Dalam pos

PorosBekasi.com – LSM Triga Nusantara Indonesia menilai persoalan komersialisasi pendidikan bukan hanya soal pungutan atau praktik bisnis di sekolah, tetapi kegagalan sistemik pemerintah dalam melakukan pengawasan.

Celah regulasi, lemahnya kontrol, dan pengelolaan sekolah yang tidak transparan disebut menjadi penyebab utama mengapa praktik merugikan orang tua siswa terus berulang setiap tahun.

Sekretaris DPD Provinsi Banten LSM Triga Nusantara Indonesia, Sonny Martin, menegaskan persoalan biaya pendidikan tidak bisa dilepaskan dari lemahnya peran negara dalam memastikan pendidikan tetap inklusif dan bebas kepentingan.

“Pendidikan berkualitas kini seolah menjadi komoditas mewah. Ada jurang diskriminasi yang nyata: mereka yang gagal masuk sekolah negeri dipaksa menanggung biaya tinggi di swasta, sementara mereka yang masuk negeri pun tetap dihantui oleh berbagai pungutan terselubung,” ujarnya, Kamis (11/12/2025).

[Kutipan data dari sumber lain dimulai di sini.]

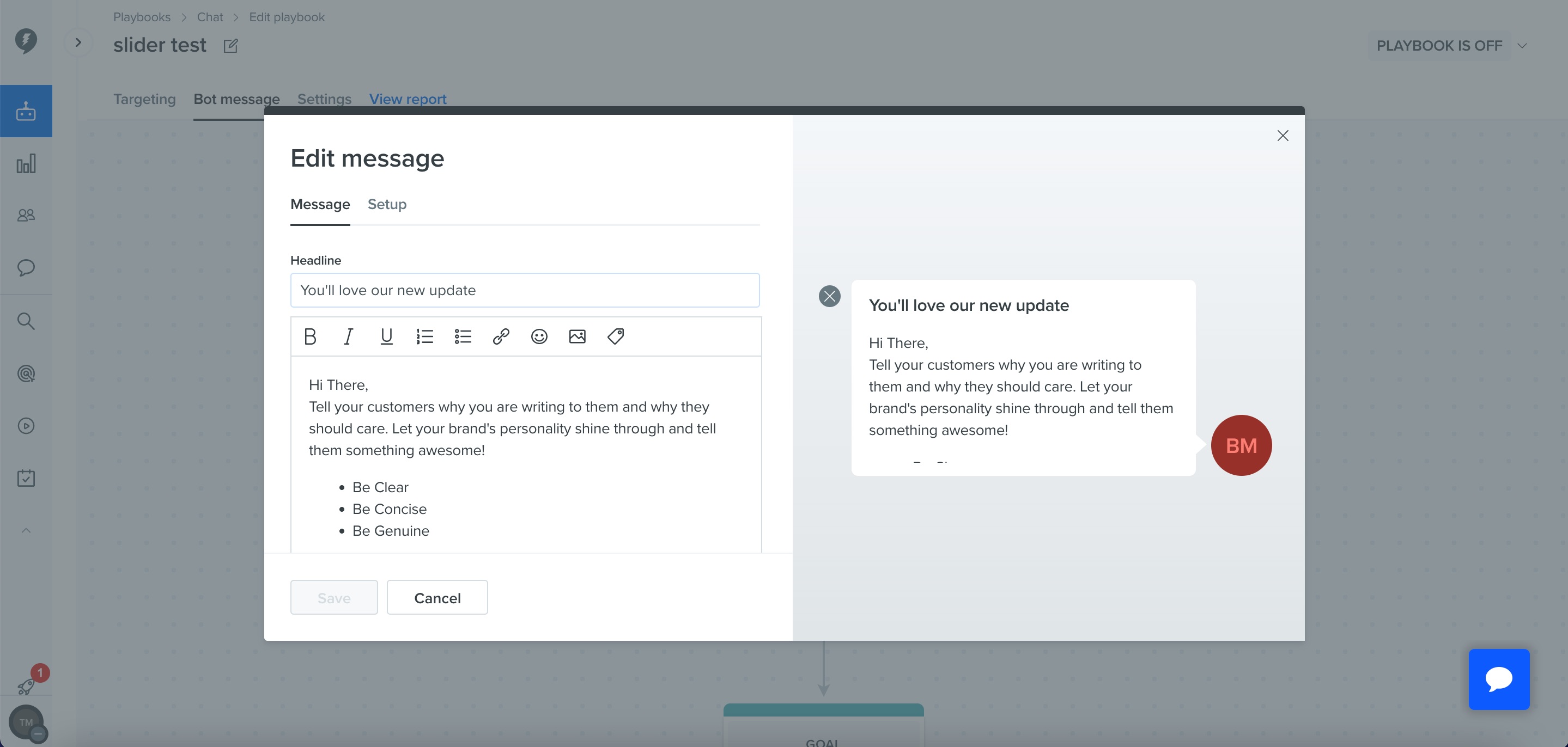Toggle bold formatting in message editor
The image size is (1568, 747).
click(310, 336)
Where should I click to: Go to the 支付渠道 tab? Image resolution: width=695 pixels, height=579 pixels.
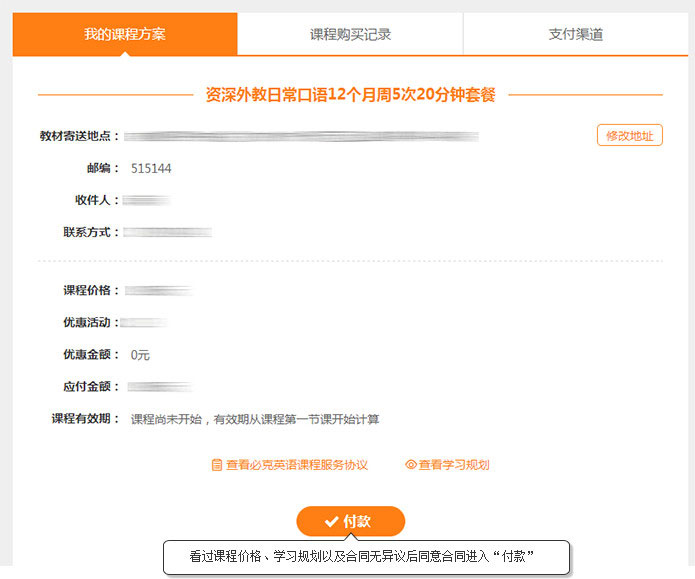tap(575, 34)
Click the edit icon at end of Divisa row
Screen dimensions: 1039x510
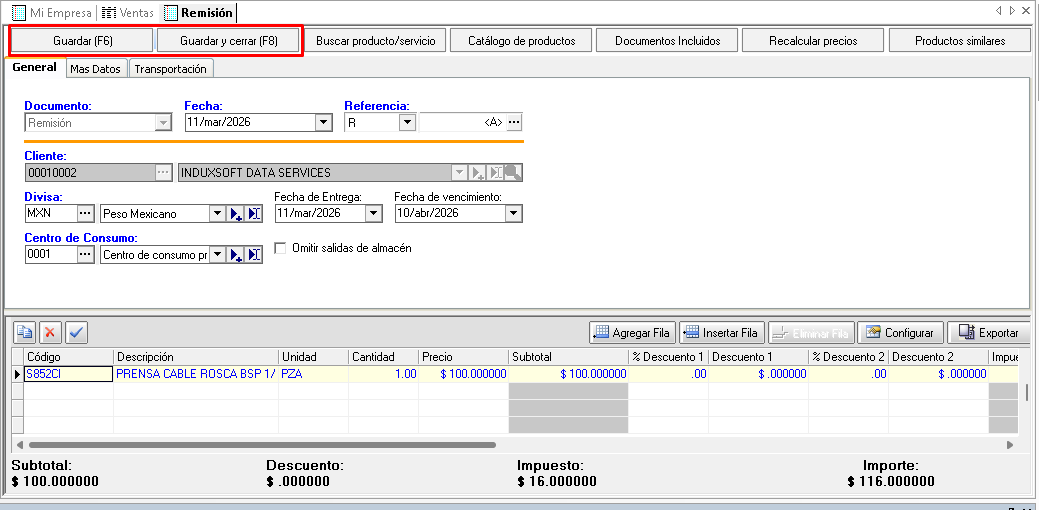254,214
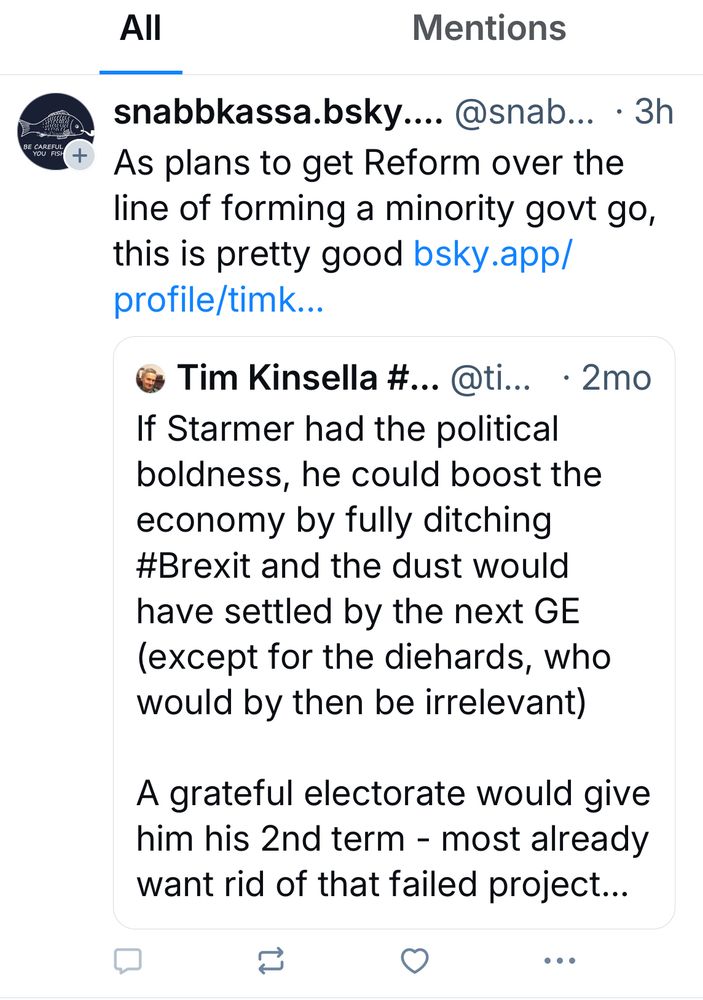Click the @snab... handle

524,113
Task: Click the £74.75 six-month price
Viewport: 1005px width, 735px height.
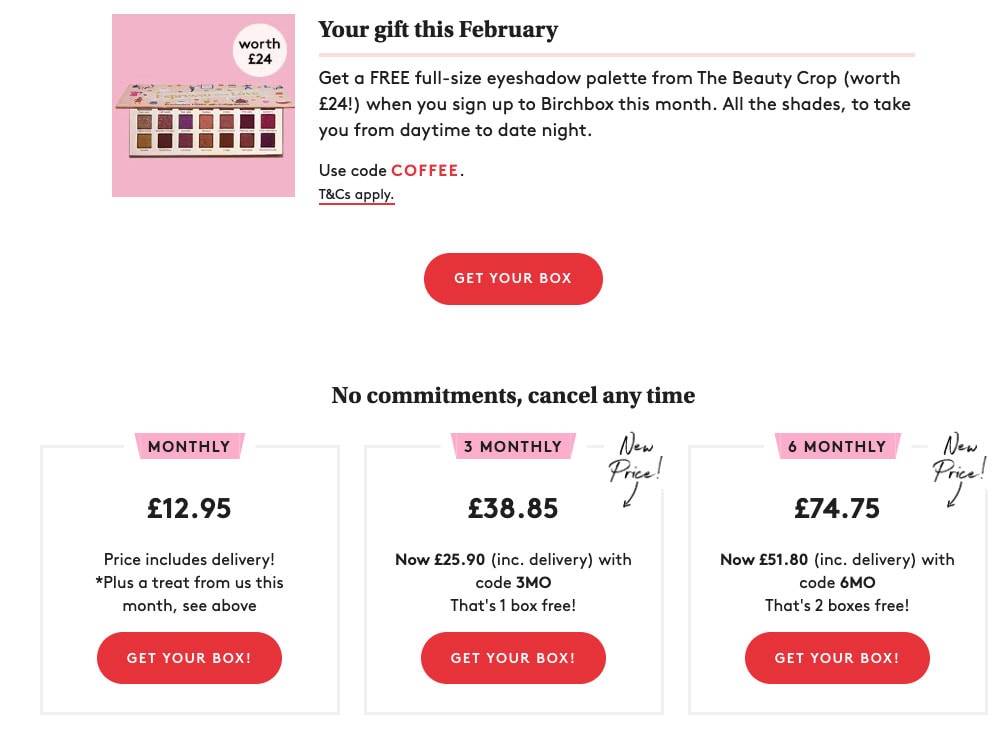Action: tap(837, 509)
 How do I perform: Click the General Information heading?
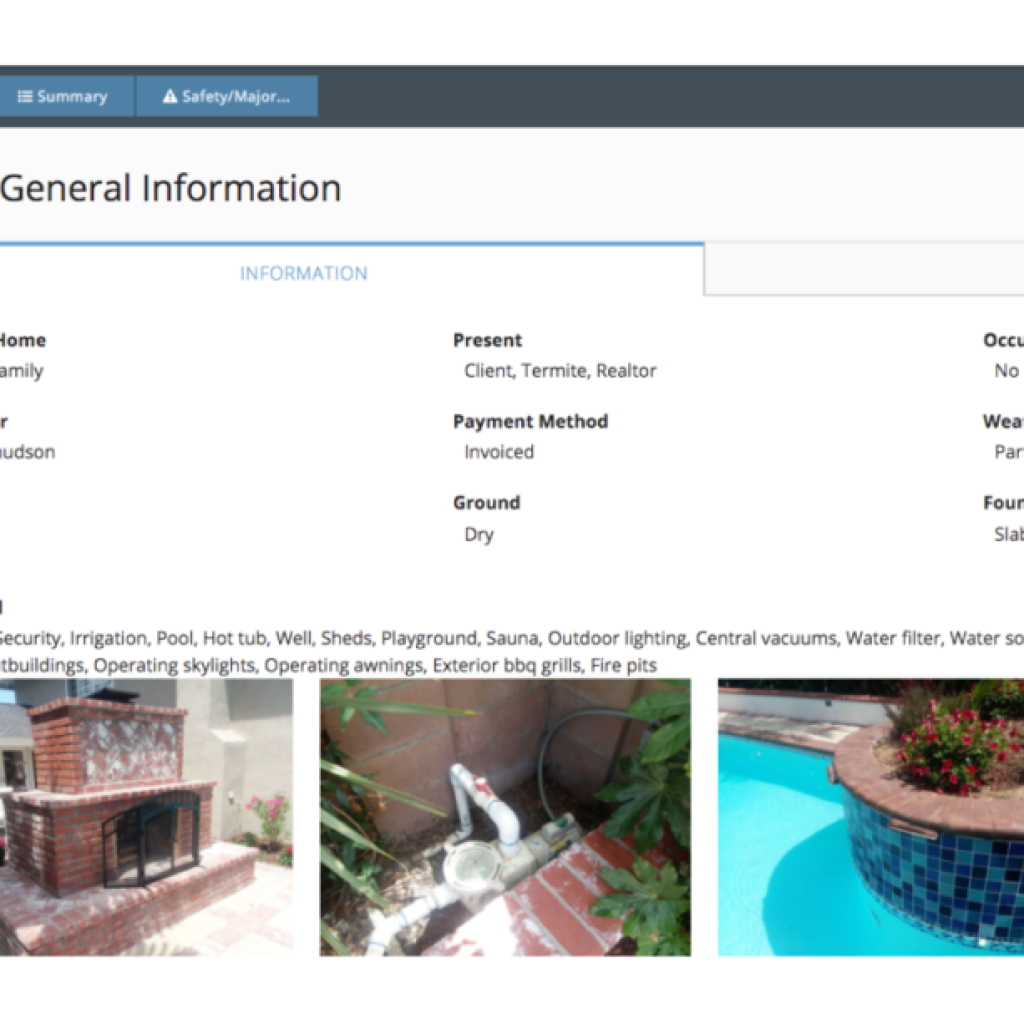[171, 188]
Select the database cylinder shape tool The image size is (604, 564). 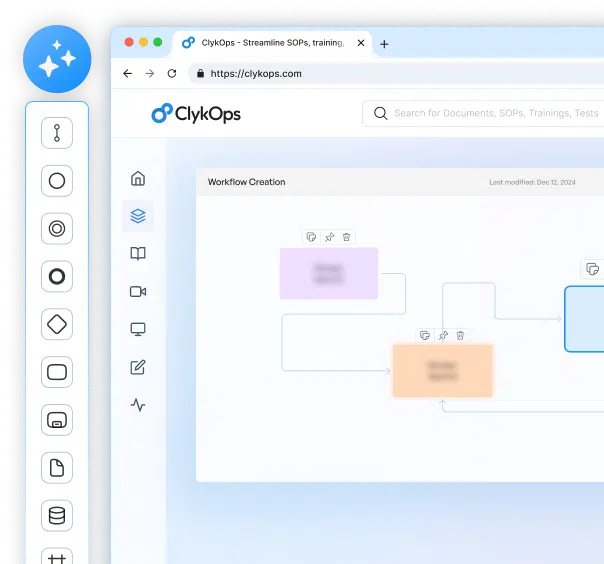click(57, 515)
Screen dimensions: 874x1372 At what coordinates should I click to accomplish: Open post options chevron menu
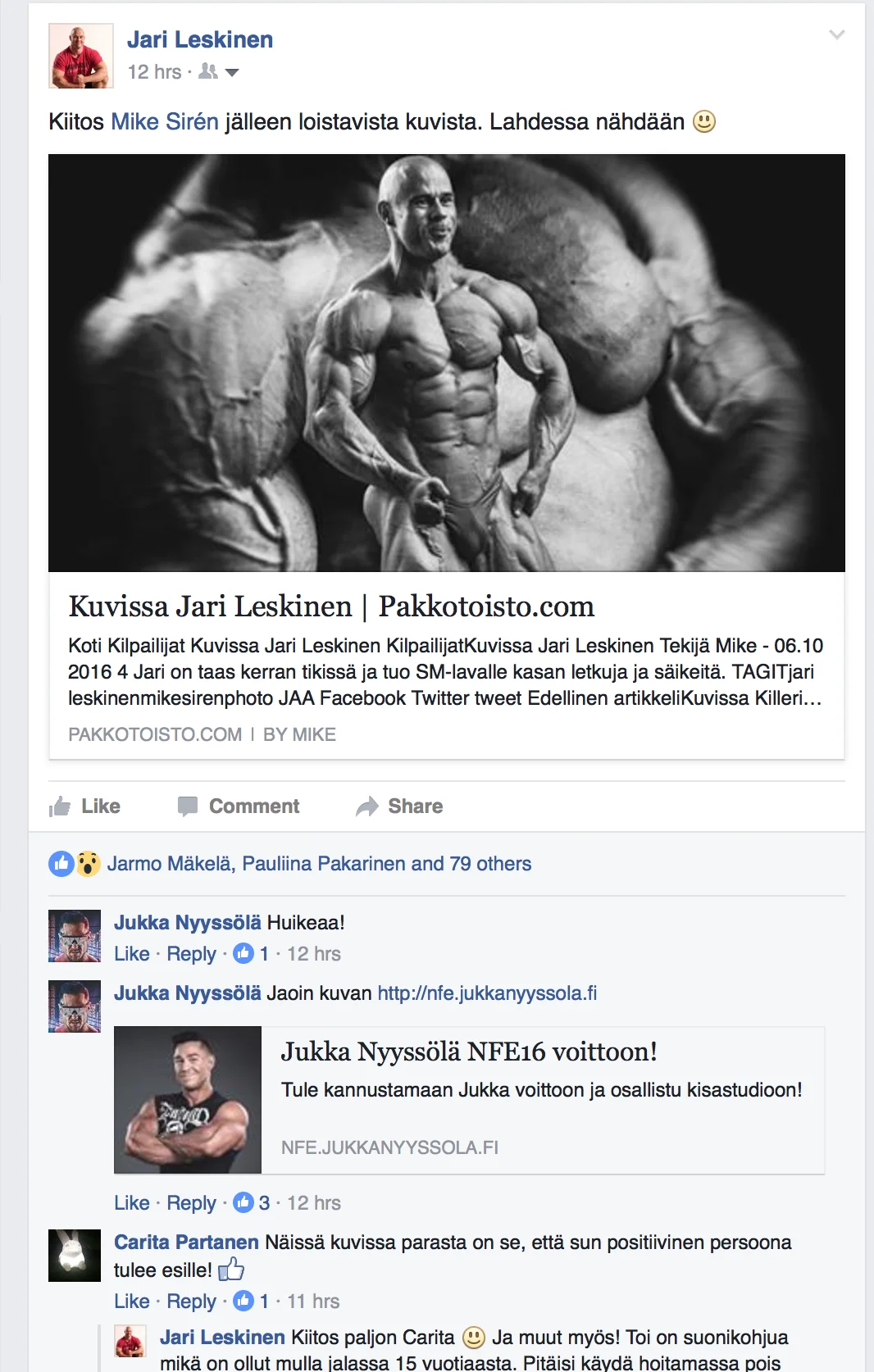[x=836, y=34]
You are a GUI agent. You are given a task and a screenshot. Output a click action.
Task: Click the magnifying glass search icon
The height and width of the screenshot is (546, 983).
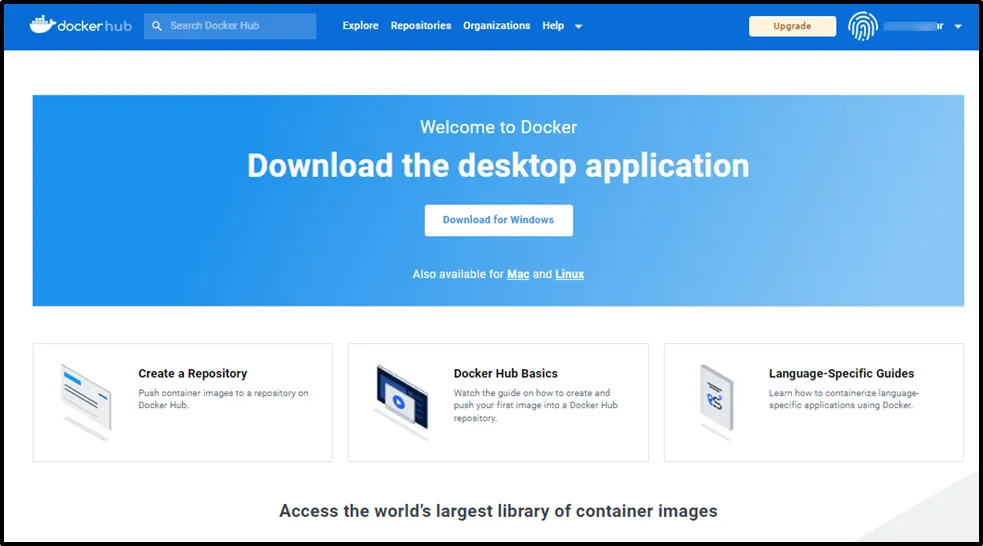(x=157, y=26)
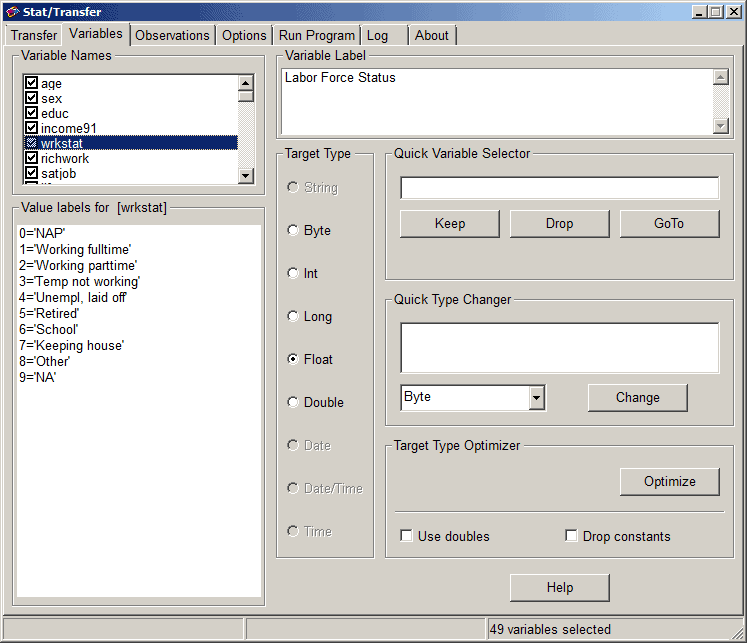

Pernyataan tersebut memperlihatkan bahwa diskriminasi biaya bukan hanya akibat sekolah yang “berbisnis”, tetapi juga hasil dari ketidakhadiran regulasi yang ketat dan tegas dari pemerintah.

Temuan LSM Triga Nusantara Indonesia terkait dugaan praktik bisnis di SMKN 2 Kota Serang dipandang sebagai bukti bahwa pengawasan pemerintah provinsi nyaris tidak berjalan.

Kewajiban pembelian seragam melalui koperasi sekolah dengan harga yang ditentukan sepihak, menunjukkan adanya ruang monopoli yang tidak pernah dicegah oleh otoritas pendidikan.

Pungutan asuransi Rp300.000 per siswa yang bekerja sama dengan perusahaan tertentu juga menandakan lemahnya verifikasi dan evaluasi kebijakan sekolah oleh pemerintah.

“Kondisi ini bukan hanya tanggung jawab sekolah, melainkan juga bukti kegagalan Dinas Pendidikan dalam mengawasi detail operasional di satuan pendidikan,” ujar Sonny.

Berdasarkan temuan tersebut, Trinusa Indonesia menyanpaikan empat tuntutan agar pemerintah tidak lagi bersikap pasif.

Pertama Inspektorat Provinsi Banten diminta segera menindaklanjuti laporan dan menghentikan praktik penunjukan koperasi secara langsung oleh oknum kepala sekolah.

Kedua Dinas Pendidikan harus menghentikan seluruh pungutan tanpa dasar hukum di SMKN 2 Kota Serang.

Ketiga pemerintah wajib membuka transparansi keuangan antara sekolah dan pihak ketiga. Terakhir, audit independen harga seragam harus dilakukan sebagai bentuk pembersihan sistem.

“Persoalan ini harus menjadi momentum bagi pemerintah provinsi untuk membenahi pola pengawasan pendidikan secara serius. Pendidikan tidak boleh menjadi ruang abu-abu tempat kepentingan personal berkembang,” tandas Sonny.